- Kampur Location in Assam, India Kampur Kampur (India)
- Coordinates: 26°12′N 92°38′E﻿ / ﻿26.20°N 92.63°E
- Country: India
- State: Assam
- District: Nagaon

Government
- • Body: Kampur Municipal Board
- Elevation: 48 m (157 ft)

Population (2011)
- • Total: 185,087

Languages
- • Official: Assamese
- Time zone: UTC+5:30 (IST)
- Postal code: 782426
- Vehicle registration: AS-02

= Kampur =

Kampur Town (IPA: ˈkæmˌpʊə) (Assamese: কামপুৰ টাউন) is a census town in Nagaon district in the Indian state of Assam.

==Geography==
Kampur has an average elevation of 48 m.

Kampur town can be reached from Nagaon, Assam District in two ways. It is 32 km from Nagaon District. It is located on the bank of the Kapili River. Kampur railway station is located on the Guwahati–Lumding railway line operated by the Northeast Frontier Railway zone.

==Demographics==
As of 2011 India census, Kampur municipality board has a population of 10,371 of which 5,230 are males while 5,141 are females.

The population of children with age of 0-6 is 1035 which is 9.98% of the total. The female sex ratio is 983 against the state average of 958. Moreover, the child sex ratio is around 917 compared to Assam state average of 962. The literacy rate is 88.28% higher than the state average of 72.19%. Male literacy is around 91.28% while the female literacy rate is 85.26%.

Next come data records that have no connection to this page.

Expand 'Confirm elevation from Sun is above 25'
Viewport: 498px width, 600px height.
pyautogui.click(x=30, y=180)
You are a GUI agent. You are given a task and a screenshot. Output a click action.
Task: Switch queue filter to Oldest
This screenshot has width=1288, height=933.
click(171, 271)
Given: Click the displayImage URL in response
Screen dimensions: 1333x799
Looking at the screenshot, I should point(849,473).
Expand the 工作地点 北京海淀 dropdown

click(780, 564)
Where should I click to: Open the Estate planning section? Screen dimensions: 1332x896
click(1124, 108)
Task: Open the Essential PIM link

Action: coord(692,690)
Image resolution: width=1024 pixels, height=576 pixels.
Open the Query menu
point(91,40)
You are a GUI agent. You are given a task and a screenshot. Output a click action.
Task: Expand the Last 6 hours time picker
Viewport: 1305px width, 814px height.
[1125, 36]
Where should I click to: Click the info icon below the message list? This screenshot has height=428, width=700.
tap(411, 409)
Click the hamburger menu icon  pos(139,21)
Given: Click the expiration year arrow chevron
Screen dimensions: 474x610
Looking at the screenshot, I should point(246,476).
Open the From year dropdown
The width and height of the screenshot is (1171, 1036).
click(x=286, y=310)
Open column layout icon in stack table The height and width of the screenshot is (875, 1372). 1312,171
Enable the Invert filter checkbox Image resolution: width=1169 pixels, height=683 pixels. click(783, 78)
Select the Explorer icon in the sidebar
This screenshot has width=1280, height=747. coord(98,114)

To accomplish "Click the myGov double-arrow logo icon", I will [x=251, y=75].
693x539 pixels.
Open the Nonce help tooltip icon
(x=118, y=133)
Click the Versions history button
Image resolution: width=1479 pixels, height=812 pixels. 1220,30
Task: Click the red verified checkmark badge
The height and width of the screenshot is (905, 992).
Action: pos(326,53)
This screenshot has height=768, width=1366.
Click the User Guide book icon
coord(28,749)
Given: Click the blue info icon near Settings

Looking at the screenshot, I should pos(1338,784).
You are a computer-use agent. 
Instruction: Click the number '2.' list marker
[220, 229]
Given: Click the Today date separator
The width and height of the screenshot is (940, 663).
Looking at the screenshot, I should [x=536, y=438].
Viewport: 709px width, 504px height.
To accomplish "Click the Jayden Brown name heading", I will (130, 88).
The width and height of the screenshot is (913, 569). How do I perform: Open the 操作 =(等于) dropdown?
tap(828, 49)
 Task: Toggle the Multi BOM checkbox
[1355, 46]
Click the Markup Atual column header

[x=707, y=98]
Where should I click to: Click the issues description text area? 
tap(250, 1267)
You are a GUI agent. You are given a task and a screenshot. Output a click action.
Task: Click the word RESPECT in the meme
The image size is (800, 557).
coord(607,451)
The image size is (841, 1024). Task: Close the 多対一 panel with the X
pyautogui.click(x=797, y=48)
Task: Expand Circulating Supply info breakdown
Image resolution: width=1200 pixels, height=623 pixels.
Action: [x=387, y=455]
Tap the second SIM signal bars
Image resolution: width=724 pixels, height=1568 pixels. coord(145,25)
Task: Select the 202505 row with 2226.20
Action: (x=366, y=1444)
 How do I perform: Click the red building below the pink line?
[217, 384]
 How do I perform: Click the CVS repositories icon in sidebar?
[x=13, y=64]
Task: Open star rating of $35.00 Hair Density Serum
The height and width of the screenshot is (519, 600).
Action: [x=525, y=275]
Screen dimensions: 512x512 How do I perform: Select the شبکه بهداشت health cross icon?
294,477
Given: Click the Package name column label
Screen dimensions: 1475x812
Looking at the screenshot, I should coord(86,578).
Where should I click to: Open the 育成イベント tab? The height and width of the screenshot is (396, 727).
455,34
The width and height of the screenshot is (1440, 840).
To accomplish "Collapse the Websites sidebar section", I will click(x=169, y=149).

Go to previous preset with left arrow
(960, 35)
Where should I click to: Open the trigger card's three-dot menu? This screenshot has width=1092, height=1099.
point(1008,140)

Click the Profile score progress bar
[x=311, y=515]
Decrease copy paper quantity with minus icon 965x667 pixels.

The town supplies over 2,342 houses with amenities including water and sewerage. It builds roads within town limits and taxes properties under its jurisdiction.

== Religion ==
The town includes people who are Hindu (84.9%), Muslim (14.2%), Christian (.5%), Sikh (.2%), Buddhist (0) Jain (.1%), other (0%), and not stated (.1%).